Rick

パーフェクトブルーのRickのレビュー・感想・評価

パーフェクトブルー(1998年製作の映画)
4.5
 変化と成長とは、必ずしもイコールではない。だからと言って変化が全て悪いわけでもない。けれども身勝手なもので、変わる前と変わった後を天秤に掛け、やれ昔はよかった、今は昔ほど輝いていないなどと思ったり、言ったりしてしまう。おそらく「変わった」本人ですら、昔と今を比べてしまう。特に望む望まざるに拘らず、不特定多数から自分を常にジャッジし続けられる立場にいる人は。過去の自分のイメージや理想像が一人歩きしている中で、どれだけ自分の今いる、そしてこれから進む道を信じ、肯定できるのだろうか。自分で思っている以上に難しく、痛みを伴う道のりなのかもしれない。

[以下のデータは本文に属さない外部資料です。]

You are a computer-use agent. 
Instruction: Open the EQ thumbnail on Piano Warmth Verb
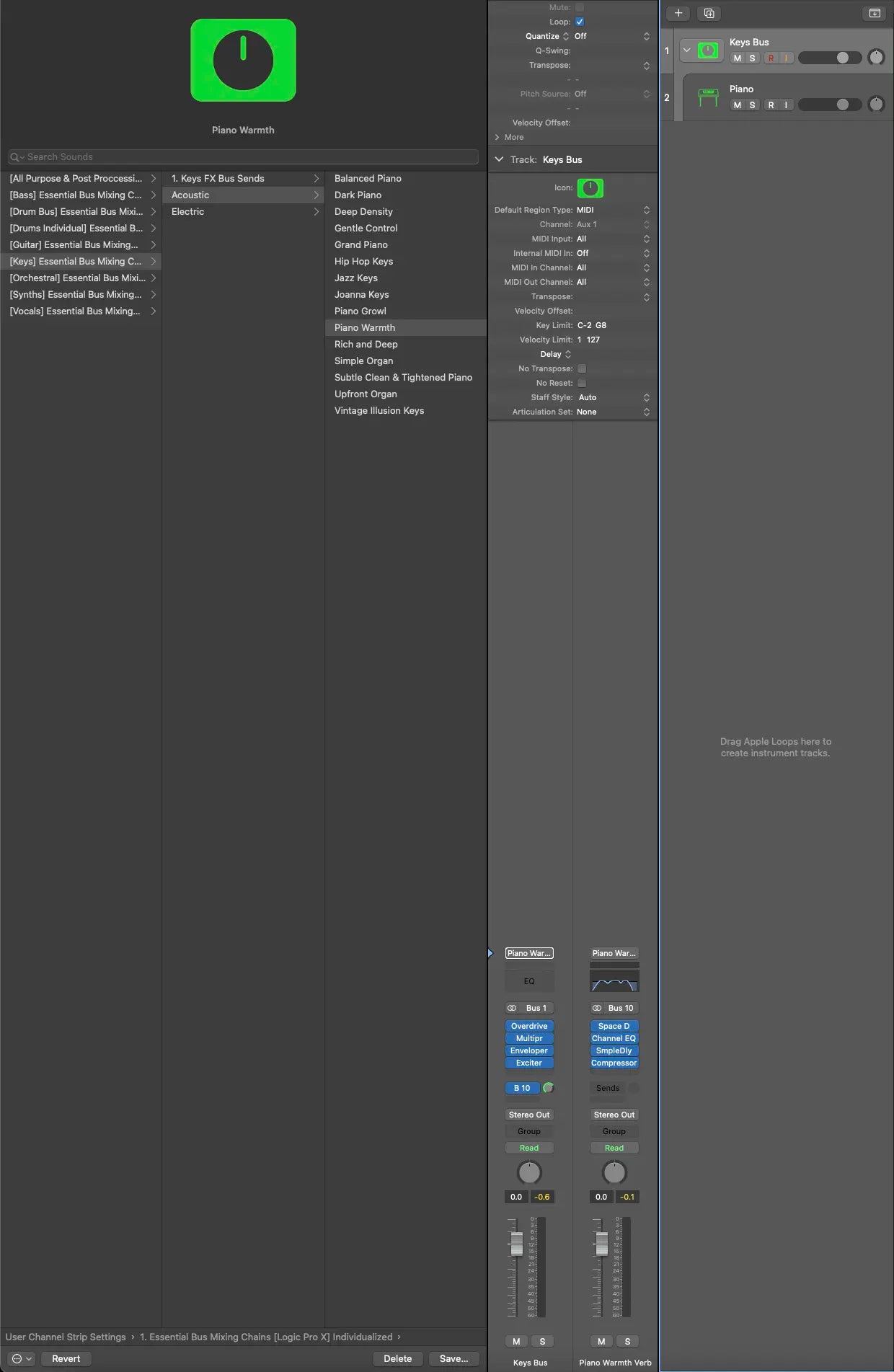[614, 981]
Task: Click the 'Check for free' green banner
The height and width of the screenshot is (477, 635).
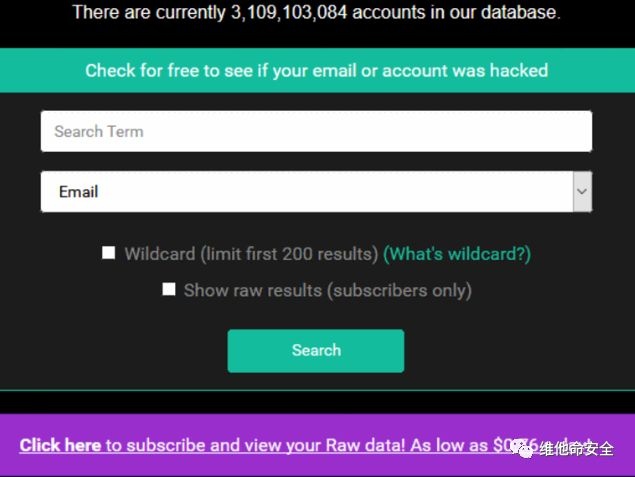Action: (316, 70)
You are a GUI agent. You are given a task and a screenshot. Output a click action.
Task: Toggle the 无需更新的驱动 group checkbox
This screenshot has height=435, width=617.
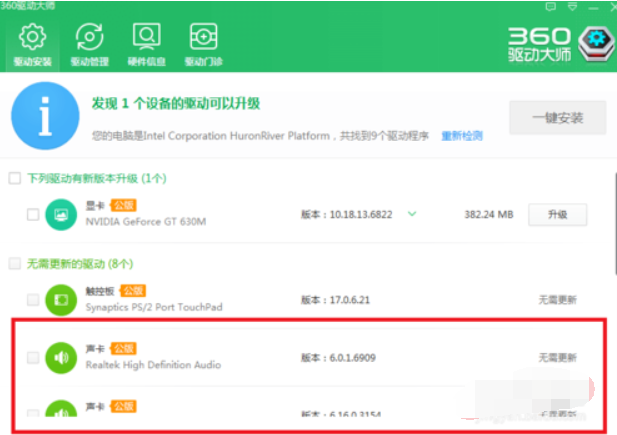[x=14, y=264]
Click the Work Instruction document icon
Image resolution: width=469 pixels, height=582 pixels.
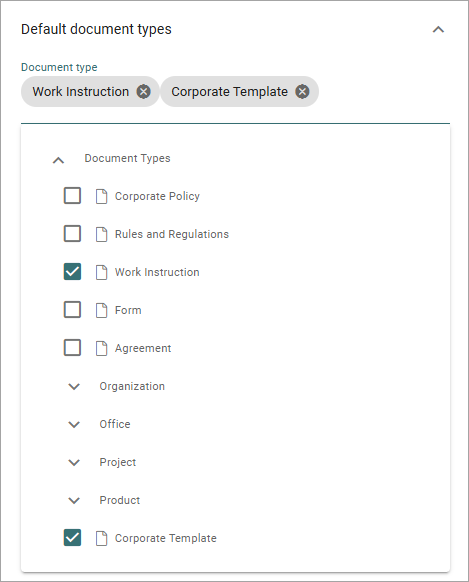(101, 272)
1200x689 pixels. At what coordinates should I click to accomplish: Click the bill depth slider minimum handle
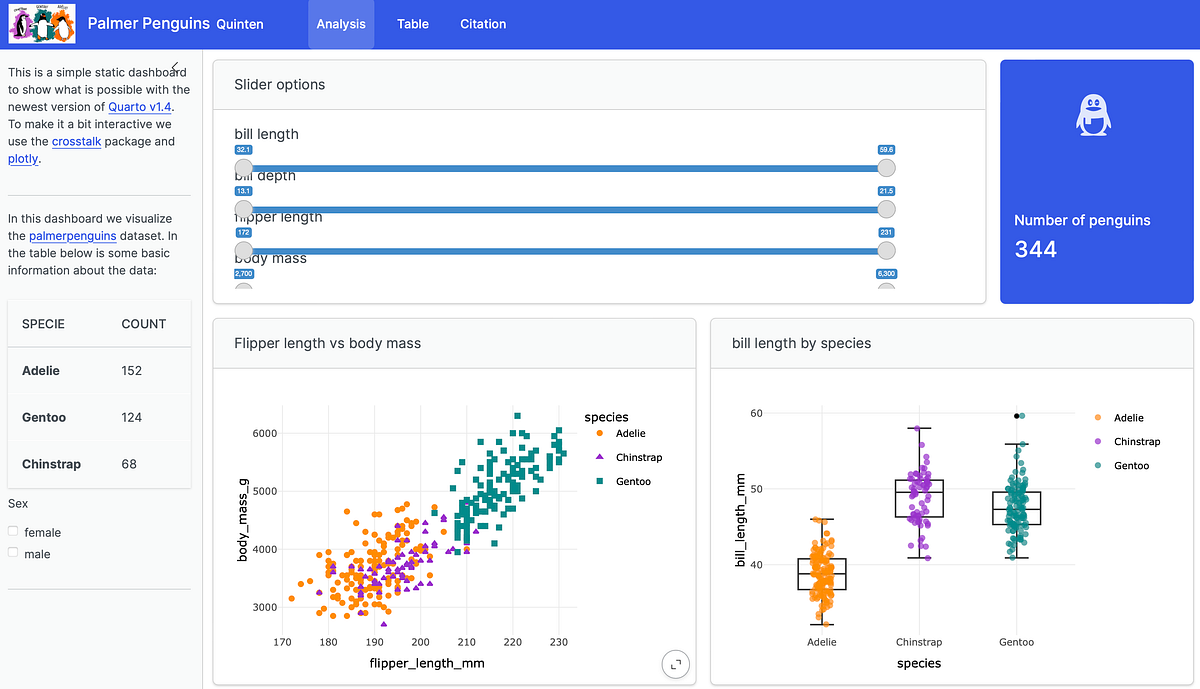[x=243, y=210]
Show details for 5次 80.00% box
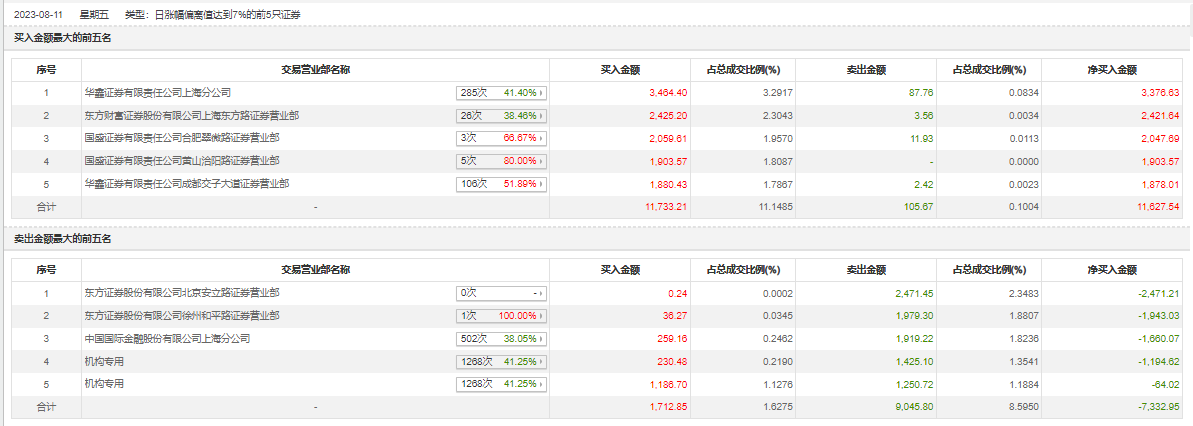The image size is (1193, 426). click(502, 161)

 ネットというものが膨張的な成長を始め、ヲタク/アイドルの関係のあり方も徐々に変化しつつある1990年代末。アイドルはまだまだ馬鹿にされ忌み嫌われる業界でありながら、女優業もまた「体当たり演技」こそ本分であり一皮剥けるために必須であるとされている。ショービズ業界の醜悪さと下劣さと危険さの問題点だけでなく、ファンダムの暴走さえもこの時期にしっかりとサイコホラー・エンタメとして消化させている手腕にただ圧倒される。
 岩男潤子の素敵な声と凄まじい演技を堪能できる。